[llvm] 83ad90d - [AMDGPU] Fix module split's assumption on kernels
Siu Chi Chan via llvm-commits
llvm-commits at lists.llvm.org
Fri Dec 6 14:56:42 PST 2024
Author: Siu Chi Chan
Date: 2024-12-06T22:56:31Z
New Revision: 83ad90d851f9e32a51d56193125ab596cc3636b6
URL: https://github.com/llvm/llvm-project/commit/83ad90d851f9e32a51d56193125ab596cc3636b6
DIFF: https://github.com/llvm/llvm-project/commit/83ad90d851f9e32a51d56193125ab596cc3636b6.diff
LOG: [AMDGPU] Fix module split's assumption on kernels
Module split assumes that a kernel function must have an external
linkage; however, that isn't the case.

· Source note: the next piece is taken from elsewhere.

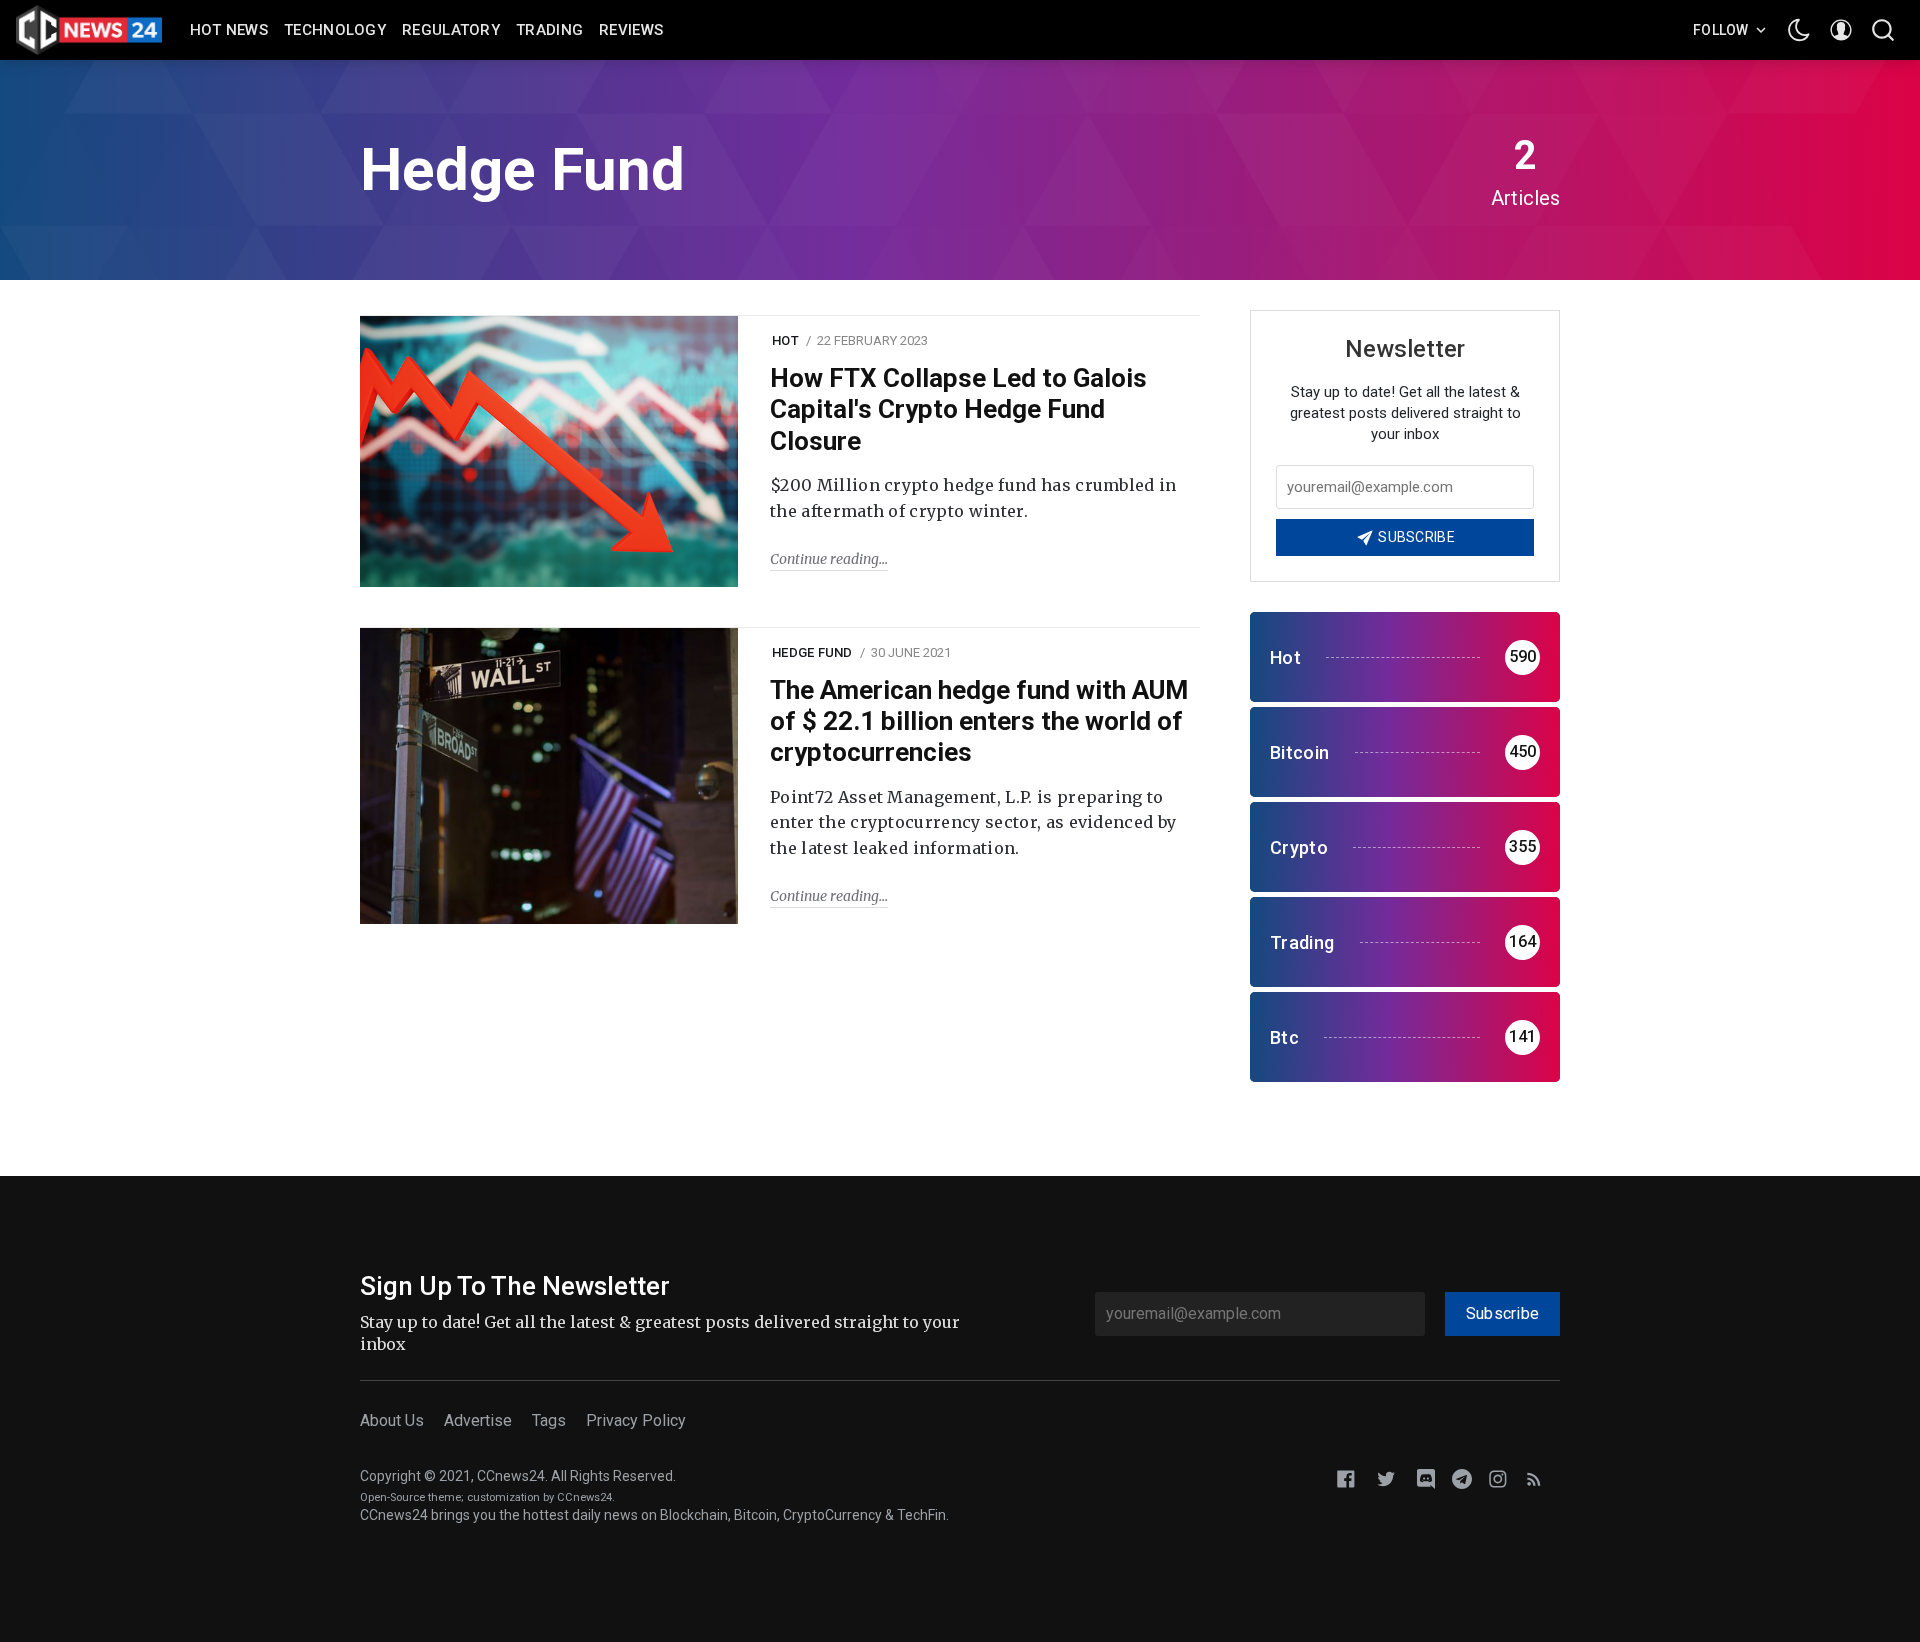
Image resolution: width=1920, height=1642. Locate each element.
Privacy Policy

For example, a static kernel
function will have a weak_odr linkage
Change-Id: I1e5dee0de1fd866b365f4090a574e1b2961f8dca
Added:
llvm/test/tools/llvm-split/AMDGPU/large-kernels-merging-weak_odr.ll
Modified:
llvm/lib/Target/AMDGPU/AMDGPUSplitModule.cpp
Removed:
################################################################################
diff --git a/llvm/lib/Target/AMDGPU/AMDGPUSplitModule.cpp b/llvm/lib/Target/AMDGPU/AMDGPUSplitModule.cpp
index 3332ed9c006e54..65aee2f70104b8 100644
--- a/llvm/lib/Target/AMDGPU/AMDGPUSplitModule.cpp
+++ b/llvm/lib/Target/AMDGPU/AMDGPUSplitModule.cpp
@@ -158,13 +158,12 @@ static auto formatRatioOf(CostType Num, CostType Dem) {
/// Non-copyable functions cannot be cloned into multiple partitions, and only
/// one copy of the function can be present across all partitions.
///
-/// External functions fall into this category. If we were to clone them, we
-/// would end up with multiple symbol definitions and a very unhappy linker.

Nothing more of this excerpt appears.